§ **To do**
Every record that follows must be given again exactly.

Stored records
Start of Block
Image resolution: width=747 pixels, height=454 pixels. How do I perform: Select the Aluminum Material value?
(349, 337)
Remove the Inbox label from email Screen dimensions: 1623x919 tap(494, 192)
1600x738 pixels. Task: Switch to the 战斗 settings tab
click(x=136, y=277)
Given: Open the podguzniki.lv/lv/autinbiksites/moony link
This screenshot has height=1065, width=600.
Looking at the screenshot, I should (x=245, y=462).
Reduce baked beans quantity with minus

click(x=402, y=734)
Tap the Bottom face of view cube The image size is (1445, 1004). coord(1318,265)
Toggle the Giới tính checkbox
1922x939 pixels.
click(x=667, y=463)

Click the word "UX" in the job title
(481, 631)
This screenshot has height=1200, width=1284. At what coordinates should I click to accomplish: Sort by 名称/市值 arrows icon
End of Block
§ **Task response**
Image resolution: width=747 pixels, height=454 pixels. How do I perform: Select the Aluminum Material value?
(349, 337)
Remove the Inbox label from email Screen dimensions: 1623x919 tap(494, 192)
1600x738 pixels. Task: Switch to the 战斗 settings tab
click(x=136, y=277)
Given: Open the podguzniki.lv/lv/autinbiksites/moony link
This screenshot has height=1065, width=600.
Looking at the screenshot, I should (x=245, y=462).
Reduce baked beans quantity with minus

click(x=402, y=734)
Tap the Bottom face of view cube The image size is (1445, 1004). coord(1318,265)
Toggle the Giới tính checkbox
1922x939 pixels.
click(x=667, y=463)

Click the word "UX" in the job title
(481, 631)
This screenshot has height=1200, width=1284. At what coordinates should I click to accomplish: Sort by 名称/市值 arrows icon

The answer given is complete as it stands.